By Jen DiMascio
After the president signs the defense authorization bill into law, the chairman of the House Armed Services Committee (HASC) is prepared to send a letter urging the Defense Secretary to redraw the roles and missions of the Pentagon in a way not done since 1948.
Last year, the military was essentially trying to get Congress to referee mini roles and missions spats on programs like the Joint Cargo Aircraft and the issue of executive agency for unmanned aerial vehicles, Rep. Ike Skelton (D-Mo.) said.
"They wanted us to decide whether the Army or the Air Force should manage both of those weapon systems," Skelton said.
But Congress should not be in the position of making that decision, Skelton said.
In 1947, President Harry Truman–also from Missouri–had the task of untangling overlapping missions and problems that cropped up in the military during World War II.
Truman brought the leaders of the services together in Key West in 1948 and created what has become the U.S. Air Force, Skelton said.
Now that the Defense Department presides over so many missions and technologies not available in 1948–or the 1950s, when the agreement was slightly amended–it is time for DoD to start the review. According to Skelton the review will be a "major undertaking, underlined."

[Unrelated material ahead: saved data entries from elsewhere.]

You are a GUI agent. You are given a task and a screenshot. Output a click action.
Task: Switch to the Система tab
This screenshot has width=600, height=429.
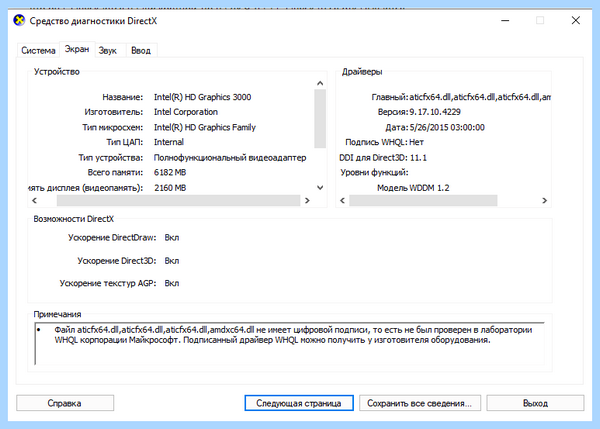point(38,51)
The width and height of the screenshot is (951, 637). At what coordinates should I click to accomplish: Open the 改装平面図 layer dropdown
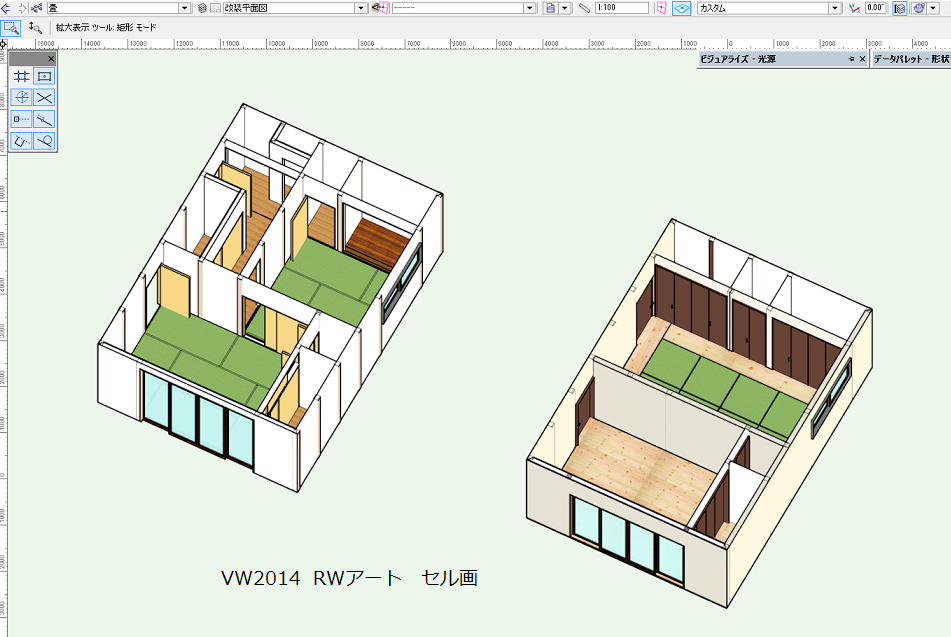[x=363, y=8]
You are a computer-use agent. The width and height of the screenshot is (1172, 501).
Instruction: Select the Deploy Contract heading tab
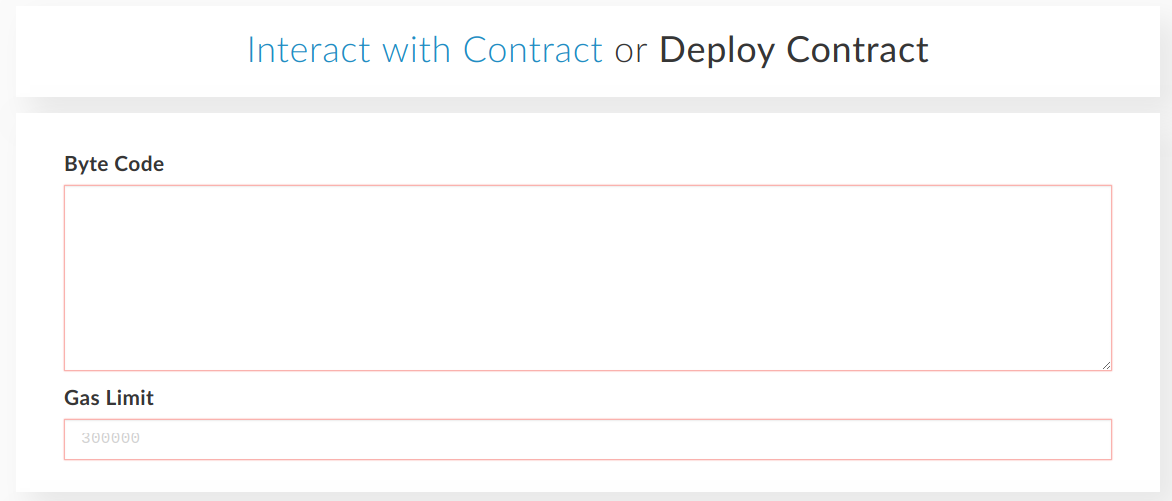click(x=794, y=50)
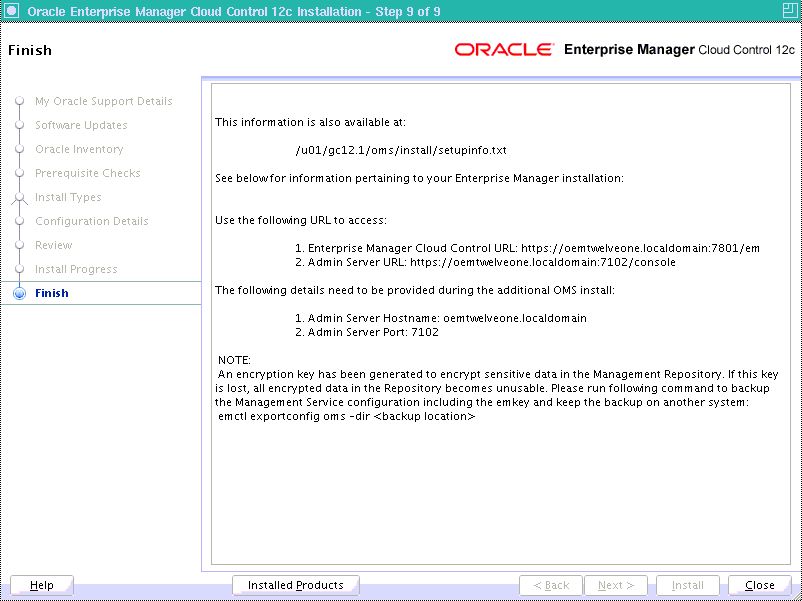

Skelton has kick-started the process with the authorization bill, which directs the Pentagon to start a roles and missions review every four years–the first one starting this year.
Last year, Skelton also created a roles and missions panel that is due to publish a study in about three months, panel member Rep. Joe Sestak (D-Pa.) said at the National Defense Industry Association’s Precision Strike Association meeting yesterday.
As part of that study, Sestak has been advocating joint staff control of funding for command, control, computers, communications, intelligence, surveillance and reconnaissance.
C4ISR is common to all of the services and key to precision strike, said Sestak, a former Navy three-star admiral. Drawing on that experience, Sestak said three key incentives drive action within the Pentagon–patriotism, promotion and control of funding. The last major defense overhaul, Goldwater-Nichols, used the incentive of promotion to make the services recognize the importance of joint operations.
In that way, giving Joint Staff control over funding is the best way to change joint procurement for the future, he said.